* **Extract to read**
++++++++

EP1580496A2

EP1580496A2 - Heat pump

Info

Publication number: EP1580496A2
Application number: EP04103085A
Authority: EP
Inventors: Hak Gyun Bae; Eung Ryeol Seo
Original assignee: Samsung Electronics Co Ltd
Current assignee: Samsung Electronics Co Ltd
Priority date: 2004-03-23
Filing date: 2004-06-30
Publication date: 2005-09-28
Anticipated expiration: 2024-06-30
Also published as: DE602004011180T2; EP1580496A3; KR20060043709A; CN1673653A; KR100648943B1; EP1580496B1; US20050210898A1; DE602004011180D1

Abstract

A refrigerator and a control method thereof in which a smooth flow of a refrigerant can be provided through an effective control for a path change valve (310) when a flow path of the refrigerant is changed between two evaporators (205,207) equipped in the refrigerator by the path change valve (310). The refrigerator includes a refrigerating compartment evaporator (205), a freezing compartment evaporator (207), a first expansion device (304) adapted to expand a flow of a refrigerant to be introduced into the refrigerating compartment evaporator (205), a second expansion device (308) adapted to expand a flow of the refrigerant to be introduced into the freezing compartment evaporator (207), a path change device (310) adapted to change a flow path of the refrigerant between the first expansion device (304) and the second expansion device (308), and a control unit adapted to control the path change device so that, when the refrigerant flow path is changed from the second expansion device (308) to the first expansion device (304), a simultaneous opening stage causing the refrigerant to be introduced into both the first expansion device (304) and the second expansion device (308) is maintained for a predetermined time.

++++++++

* **Dataset content**

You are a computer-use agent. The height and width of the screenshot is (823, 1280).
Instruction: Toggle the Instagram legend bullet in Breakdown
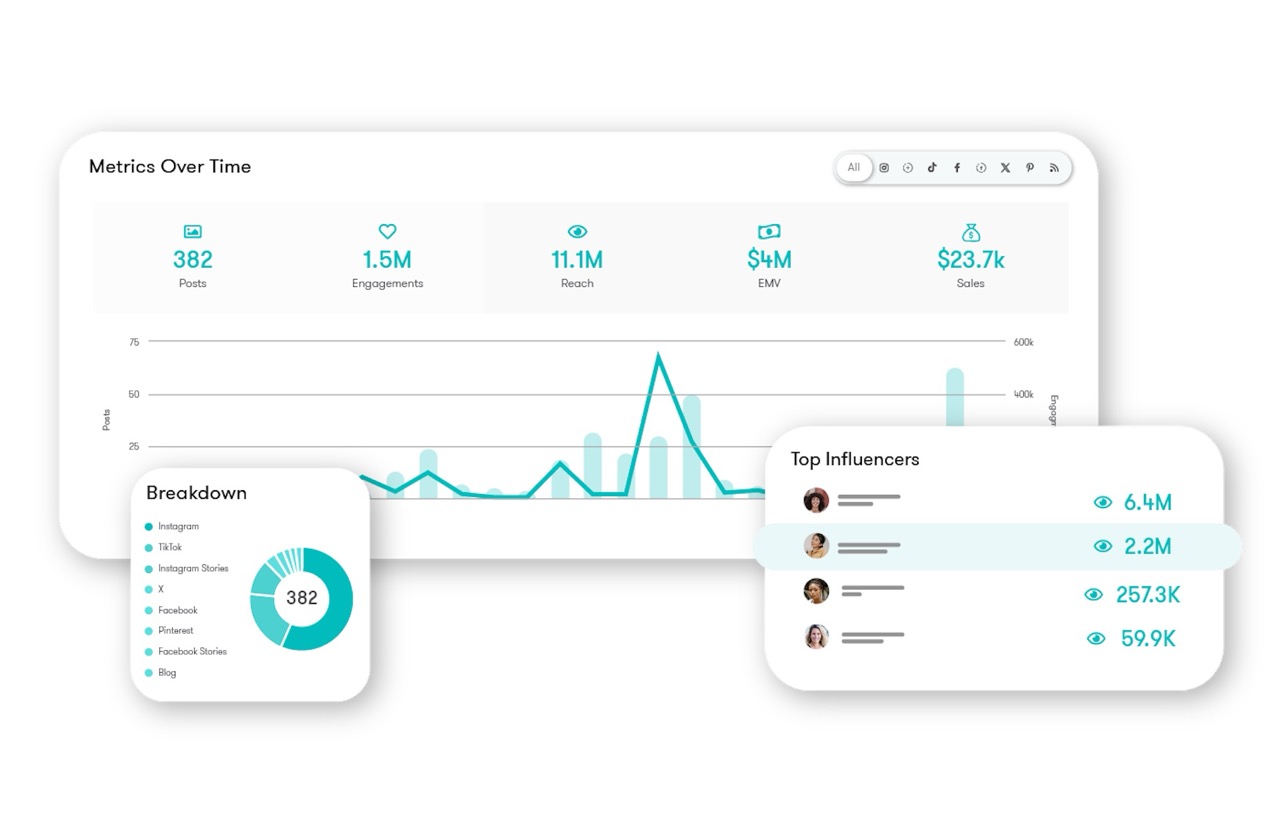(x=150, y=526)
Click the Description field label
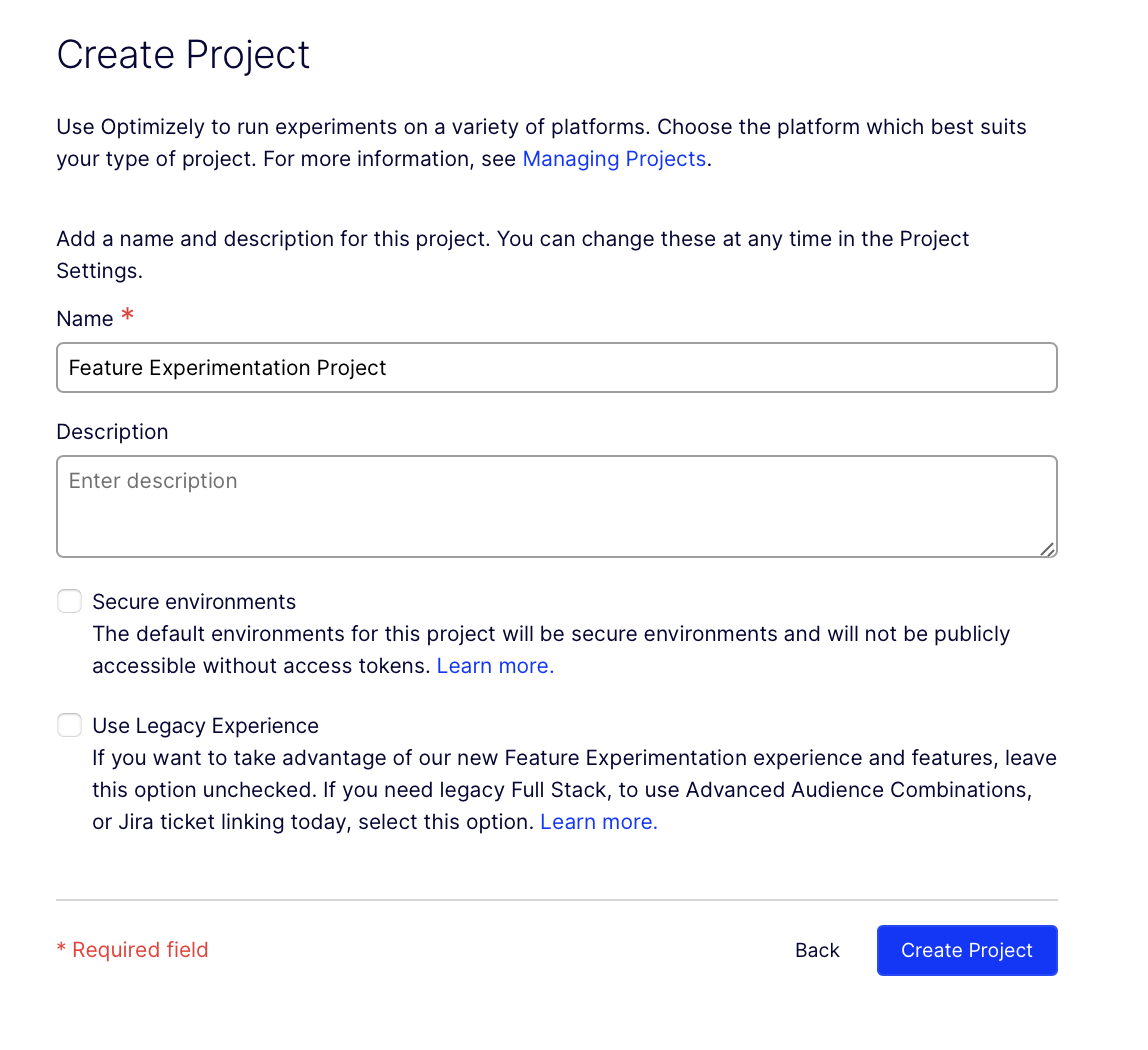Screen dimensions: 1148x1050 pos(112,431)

++++++++

* **Set of tasks**
A - List every date on the heat pump patent page, with what each one marks.
B - Carry on the heat pump patent page from the point where it stops.

* **Responses in order**
A -
Priority date: 2004-03-23
Filing date: 2004-06-30
Publication date: 2005-09-28
Anticipated expiration: 2024-06-30

B -
Description

The present invention relates to heat pump for cooling first and second spaces to respectively higher and lower temperatures.
Generally, refrigerators include a body containing freezing and refrigerating compartments divided by a wall. Separate doors are generally provided for the freezing and refrigerating compartments. An evaporator and a fan are located behind a wall at the back of the freezing compartment, in order to generate cold air which is supplied to the freezing compartment. Another evaporator and another fan are arranged behind a wall at the back of the refrigerating compartment, in order to generate cold air which is supplied to the refrigerating compartment. Thus, cold air is supplied to the freezing and refrigerating compartments independently. Such a system is called an "independent cooling system".
The independent cooling system is used because the freezing compartment needs to be cooled significantly more than the refrigerating compartment. In order to implement different temperatures in the freezing and refrigerating compartments, the evaporators of the freezing and refrigerating compartments must have different evaporation temperatures. To this end, expansion (pressure reduction) of a refrigerant at the upstream sides of each evaporator must be carried out in such a manner that the expansion degrees are different. Accordingly, separate expansion devices are installed for the evaporators.
The different evaporation temperatures of the evaporators for the freezing and refrigerating compartments means different refrigerant pressures in the evaporators. Such a refrigerant pressure difference causes the refrigerant to flow through one of the evaporators in a larger quantity so that the refrigerant may not flow smoothly through the other evaporator when the refrigerant flow path is changed.
A heat pump, according to the present invention, comprising:
a refrigerant circuit comprising:
first and second segments for cooling the first and second spaces respectively connected in series;
a bypass loop bypassing the first segment; and
valve means having states for selectively directing refrigerant through:
(a) the first segment but not the bypass loop,
(b) the bypass loop but not the first segment, or
(c) both the first segment and the bypass loop, and
a controller for controlling the valve means such that when the valve means is transitioning between states (a) and (b), it is held in state (c) for a time.
Holding the valve means in state (c) improves the refrigerant flow when the valve means is changing from states (a) to (b).
The time during which state (c) is held may be predetermined.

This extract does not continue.